Using the data that follows, say how many lines contain the word "list", giving the number by itself.

• _Dataset records_
= Beginning of Section =

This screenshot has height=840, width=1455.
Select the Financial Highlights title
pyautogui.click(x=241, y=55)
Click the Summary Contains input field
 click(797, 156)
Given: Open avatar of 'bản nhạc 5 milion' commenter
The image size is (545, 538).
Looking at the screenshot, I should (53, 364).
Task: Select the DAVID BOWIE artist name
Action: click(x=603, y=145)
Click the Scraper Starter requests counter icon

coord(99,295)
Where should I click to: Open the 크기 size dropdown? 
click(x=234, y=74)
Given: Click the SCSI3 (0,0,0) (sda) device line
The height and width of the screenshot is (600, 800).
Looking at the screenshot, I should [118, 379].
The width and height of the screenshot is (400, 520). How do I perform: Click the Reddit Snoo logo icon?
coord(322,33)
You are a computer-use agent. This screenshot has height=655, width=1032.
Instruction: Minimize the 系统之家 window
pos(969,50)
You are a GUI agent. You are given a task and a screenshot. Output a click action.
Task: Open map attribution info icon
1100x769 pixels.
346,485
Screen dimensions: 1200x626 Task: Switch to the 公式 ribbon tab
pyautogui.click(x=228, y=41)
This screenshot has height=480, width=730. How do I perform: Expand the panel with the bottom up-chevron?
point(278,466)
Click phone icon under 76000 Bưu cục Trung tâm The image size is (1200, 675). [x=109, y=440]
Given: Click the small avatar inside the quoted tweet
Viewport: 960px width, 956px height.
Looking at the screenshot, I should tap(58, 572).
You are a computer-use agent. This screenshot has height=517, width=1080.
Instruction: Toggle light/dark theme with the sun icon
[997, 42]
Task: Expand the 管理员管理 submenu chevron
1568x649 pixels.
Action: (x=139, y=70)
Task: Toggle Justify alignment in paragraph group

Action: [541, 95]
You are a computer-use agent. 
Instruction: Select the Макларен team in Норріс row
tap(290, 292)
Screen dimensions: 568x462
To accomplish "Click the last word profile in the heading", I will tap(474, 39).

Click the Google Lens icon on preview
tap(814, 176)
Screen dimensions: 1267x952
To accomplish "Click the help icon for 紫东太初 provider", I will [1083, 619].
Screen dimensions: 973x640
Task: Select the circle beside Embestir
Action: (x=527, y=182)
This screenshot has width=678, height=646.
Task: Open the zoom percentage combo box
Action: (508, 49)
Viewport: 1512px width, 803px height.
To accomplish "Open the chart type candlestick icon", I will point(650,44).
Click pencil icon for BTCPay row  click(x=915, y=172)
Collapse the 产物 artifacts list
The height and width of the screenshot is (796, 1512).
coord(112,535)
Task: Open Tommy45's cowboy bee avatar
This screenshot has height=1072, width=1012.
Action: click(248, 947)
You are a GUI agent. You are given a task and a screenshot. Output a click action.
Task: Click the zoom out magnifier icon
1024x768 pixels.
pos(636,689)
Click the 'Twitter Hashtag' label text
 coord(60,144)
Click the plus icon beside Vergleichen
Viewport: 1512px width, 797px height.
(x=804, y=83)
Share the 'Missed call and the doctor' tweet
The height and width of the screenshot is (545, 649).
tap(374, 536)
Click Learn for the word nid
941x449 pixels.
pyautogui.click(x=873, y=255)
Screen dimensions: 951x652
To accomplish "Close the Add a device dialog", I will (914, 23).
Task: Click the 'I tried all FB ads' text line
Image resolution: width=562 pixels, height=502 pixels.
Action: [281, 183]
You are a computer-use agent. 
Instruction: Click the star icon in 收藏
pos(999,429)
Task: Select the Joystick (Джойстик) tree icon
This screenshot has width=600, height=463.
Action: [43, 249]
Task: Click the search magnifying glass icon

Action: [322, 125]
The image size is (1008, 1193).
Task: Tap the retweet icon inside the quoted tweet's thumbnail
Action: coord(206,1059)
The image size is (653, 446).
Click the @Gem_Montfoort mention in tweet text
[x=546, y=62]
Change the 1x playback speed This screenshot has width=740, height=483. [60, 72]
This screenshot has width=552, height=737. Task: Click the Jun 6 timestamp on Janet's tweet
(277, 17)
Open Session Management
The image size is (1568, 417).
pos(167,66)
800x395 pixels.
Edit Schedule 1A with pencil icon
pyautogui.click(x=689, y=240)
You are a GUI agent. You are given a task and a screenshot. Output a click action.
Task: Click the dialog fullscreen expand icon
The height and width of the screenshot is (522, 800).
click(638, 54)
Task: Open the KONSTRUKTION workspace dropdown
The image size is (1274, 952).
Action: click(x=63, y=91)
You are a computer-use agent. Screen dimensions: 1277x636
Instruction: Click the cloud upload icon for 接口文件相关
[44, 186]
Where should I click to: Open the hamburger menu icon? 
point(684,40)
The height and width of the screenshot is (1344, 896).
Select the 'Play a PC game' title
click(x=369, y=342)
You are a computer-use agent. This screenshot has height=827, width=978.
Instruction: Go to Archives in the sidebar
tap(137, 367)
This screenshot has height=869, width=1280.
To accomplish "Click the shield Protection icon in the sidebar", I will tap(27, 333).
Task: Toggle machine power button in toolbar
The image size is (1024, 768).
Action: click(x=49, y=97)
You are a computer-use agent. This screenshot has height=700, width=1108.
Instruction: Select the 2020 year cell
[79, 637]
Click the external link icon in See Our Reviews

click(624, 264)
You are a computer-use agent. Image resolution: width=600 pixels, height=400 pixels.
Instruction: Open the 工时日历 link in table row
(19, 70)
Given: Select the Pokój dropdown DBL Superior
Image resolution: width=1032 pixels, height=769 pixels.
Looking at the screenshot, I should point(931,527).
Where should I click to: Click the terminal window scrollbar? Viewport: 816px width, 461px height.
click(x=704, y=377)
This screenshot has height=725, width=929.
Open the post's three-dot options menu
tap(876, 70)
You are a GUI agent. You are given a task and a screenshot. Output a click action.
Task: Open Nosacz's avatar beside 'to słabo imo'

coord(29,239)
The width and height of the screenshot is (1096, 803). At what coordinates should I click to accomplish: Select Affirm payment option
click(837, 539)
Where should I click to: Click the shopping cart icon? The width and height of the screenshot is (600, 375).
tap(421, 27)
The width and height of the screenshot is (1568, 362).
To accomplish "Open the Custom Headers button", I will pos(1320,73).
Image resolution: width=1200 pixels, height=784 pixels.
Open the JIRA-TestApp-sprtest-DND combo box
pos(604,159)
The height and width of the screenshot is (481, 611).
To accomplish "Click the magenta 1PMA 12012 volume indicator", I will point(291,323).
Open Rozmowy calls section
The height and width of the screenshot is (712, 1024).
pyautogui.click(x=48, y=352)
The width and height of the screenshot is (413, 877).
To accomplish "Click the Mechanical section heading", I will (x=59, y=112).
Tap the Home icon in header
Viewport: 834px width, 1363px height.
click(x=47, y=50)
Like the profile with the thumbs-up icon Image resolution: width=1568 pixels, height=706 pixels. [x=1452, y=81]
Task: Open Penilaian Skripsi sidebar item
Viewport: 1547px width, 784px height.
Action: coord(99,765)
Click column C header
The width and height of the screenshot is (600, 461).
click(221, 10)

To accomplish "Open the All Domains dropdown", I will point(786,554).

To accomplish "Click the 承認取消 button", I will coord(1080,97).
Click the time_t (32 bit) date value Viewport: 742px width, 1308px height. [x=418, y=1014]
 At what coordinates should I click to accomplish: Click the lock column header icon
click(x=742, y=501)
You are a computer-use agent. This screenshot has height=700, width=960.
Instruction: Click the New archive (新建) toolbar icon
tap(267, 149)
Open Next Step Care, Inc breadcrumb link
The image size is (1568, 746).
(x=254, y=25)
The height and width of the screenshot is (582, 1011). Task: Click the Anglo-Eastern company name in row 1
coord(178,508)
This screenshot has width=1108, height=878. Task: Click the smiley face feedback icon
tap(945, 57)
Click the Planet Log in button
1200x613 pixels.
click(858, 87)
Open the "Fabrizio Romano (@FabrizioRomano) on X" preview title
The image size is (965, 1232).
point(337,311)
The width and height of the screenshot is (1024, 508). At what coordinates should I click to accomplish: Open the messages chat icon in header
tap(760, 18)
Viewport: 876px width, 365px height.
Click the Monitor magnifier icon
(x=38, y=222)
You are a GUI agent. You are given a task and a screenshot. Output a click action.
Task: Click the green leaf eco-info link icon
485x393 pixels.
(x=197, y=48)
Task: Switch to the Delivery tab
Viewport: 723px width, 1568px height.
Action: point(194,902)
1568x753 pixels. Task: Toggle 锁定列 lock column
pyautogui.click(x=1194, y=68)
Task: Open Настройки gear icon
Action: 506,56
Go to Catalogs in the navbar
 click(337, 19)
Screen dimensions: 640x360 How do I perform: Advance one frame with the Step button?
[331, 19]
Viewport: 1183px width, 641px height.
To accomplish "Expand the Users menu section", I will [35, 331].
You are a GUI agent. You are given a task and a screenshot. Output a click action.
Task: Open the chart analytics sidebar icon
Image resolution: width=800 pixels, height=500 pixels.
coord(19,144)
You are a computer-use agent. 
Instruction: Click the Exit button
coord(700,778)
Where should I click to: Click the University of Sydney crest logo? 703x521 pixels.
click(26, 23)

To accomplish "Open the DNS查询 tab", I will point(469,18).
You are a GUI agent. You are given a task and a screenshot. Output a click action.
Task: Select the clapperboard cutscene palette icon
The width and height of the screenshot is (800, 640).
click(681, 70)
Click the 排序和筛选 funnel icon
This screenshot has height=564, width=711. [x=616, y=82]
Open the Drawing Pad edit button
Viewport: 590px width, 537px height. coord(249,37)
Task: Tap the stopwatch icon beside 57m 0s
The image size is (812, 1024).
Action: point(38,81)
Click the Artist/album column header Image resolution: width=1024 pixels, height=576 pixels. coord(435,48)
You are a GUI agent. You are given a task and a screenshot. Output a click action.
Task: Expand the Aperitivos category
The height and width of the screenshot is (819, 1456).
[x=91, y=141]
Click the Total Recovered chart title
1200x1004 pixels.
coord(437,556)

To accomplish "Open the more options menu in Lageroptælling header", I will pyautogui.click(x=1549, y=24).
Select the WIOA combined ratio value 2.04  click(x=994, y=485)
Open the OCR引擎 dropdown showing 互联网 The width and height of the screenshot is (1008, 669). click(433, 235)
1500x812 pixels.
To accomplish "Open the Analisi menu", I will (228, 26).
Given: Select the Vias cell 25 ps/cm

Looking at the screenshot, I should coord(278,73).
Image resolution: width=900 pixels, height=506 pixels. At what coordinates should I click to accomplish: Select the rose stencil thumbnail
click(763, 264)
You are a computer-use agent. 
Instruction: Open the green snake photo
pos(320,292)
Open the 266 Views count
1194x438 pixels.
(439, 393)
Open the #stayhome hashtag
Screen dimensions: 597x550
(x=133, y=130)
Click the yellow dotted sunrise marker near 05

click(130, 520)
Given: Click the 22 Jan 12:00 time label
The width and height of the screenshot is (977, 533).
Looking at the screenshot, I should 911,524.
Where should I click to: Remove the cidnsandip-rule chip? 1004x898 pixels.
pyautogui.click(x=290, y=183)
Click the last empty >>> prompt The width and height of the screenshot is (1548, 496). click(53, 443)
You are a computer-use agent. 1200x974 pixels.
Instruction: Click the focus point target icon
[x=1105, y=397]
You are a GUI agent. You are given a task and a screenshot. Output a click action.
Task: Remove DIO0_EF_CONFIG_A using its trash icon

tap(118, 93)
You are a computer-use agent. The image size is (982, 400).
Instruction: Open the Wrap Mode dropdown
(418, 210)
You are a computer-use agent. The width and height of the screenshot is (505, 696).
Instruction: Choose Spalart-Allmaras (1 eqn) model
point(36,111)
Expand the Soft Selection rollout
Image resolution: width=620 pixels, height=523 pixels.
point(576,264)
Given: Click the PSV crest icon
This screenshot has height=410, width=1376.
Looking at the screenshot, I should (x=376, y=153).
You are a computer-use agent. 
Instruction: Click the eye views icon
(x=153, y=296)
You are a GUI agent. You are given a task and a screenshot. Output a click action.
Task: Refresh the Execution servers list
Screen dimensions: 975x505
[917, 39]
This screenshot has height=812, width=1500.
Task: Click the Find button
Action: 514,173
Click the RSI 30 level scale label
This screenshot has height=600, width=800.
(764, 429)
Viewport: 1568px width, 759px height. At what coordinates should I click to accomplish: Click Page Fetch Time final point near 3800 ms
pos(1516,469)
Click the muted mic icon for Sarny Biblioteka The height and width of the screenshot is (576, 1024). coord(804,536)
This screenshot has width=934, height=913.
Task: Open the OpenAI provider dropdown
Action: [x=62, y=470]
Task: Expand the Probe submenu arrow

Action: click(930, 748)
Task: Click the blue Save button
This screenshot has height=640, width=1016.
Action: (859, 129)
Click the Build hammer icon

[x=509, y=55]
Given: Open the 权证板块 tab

= End of Section =

• _EXERCISE RESPONSE_
2